Exhaustive screens for disease susceptibility loci incorporating statistical interaction of genotypes: a comparison of likelihood-ratio-based and Akaike and Bayesian information criteria-based methods

Several recent papers have suggested that two-locus tests of association that incorporate gene × gene interaction can be more powerful than marginal, single-locus tests across a broad range of multilocus interaction models, even after conservative correction for multiple testing. However, because these two-locus tests are sensitive to marginal associations with either marker, they can be difficult to interpret, and it is not immediately clear how to use them to select a list of the most promising markers worthy of further study.
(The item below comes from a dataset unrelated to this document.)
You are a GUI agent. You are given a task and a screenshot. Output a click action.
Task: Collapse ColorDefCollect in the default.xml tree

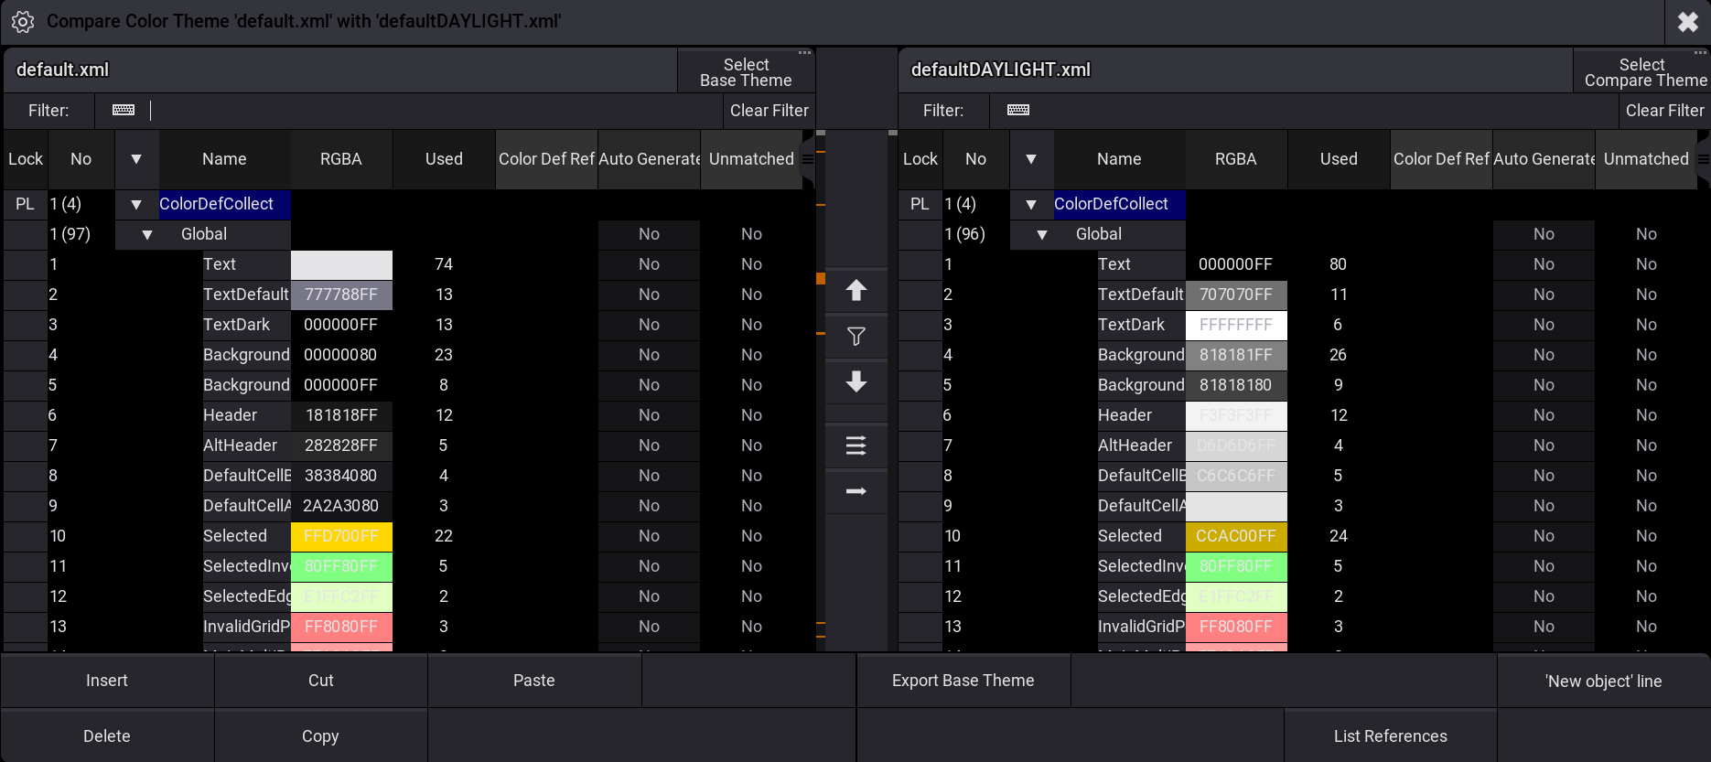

Here we apply single- and two-locus tests to 29 single-nucleotide polymorphisms (SNPs) selected from the dense marker map in the simulated Genetic Analysis Workshop 15 data spanning several candidate regions (the HLA region, the four SNPs flanking "Locus D," and two regions on the q-arm of chromosome 6). We compare the proposed two-locus likelihood ratio tests (LRT) to Akaike and Bayesian Information Criteria (AIC and BIC) for model selection, as well as AIC- and BIC-weighted measures of "SNP importance." The latter provide summary measures of evidence for association between each SNP and disease – including potential interactions with one or more other SNPs – by summing over all one- and two-SNP models. Our results suggest that the LRT using conservative p-value criteria were sensitive (but not specific) in identifying associated markers. Standard AIC and BIC criteria were similarly sensitive but not specific. On the other hand, the AIC- and BIC-weighted importance measures yielded a specific but not very sensitive rule for SNP selection. Algorithms incorporating gene × gene interaction to prioritize markers for follow-up will require further development.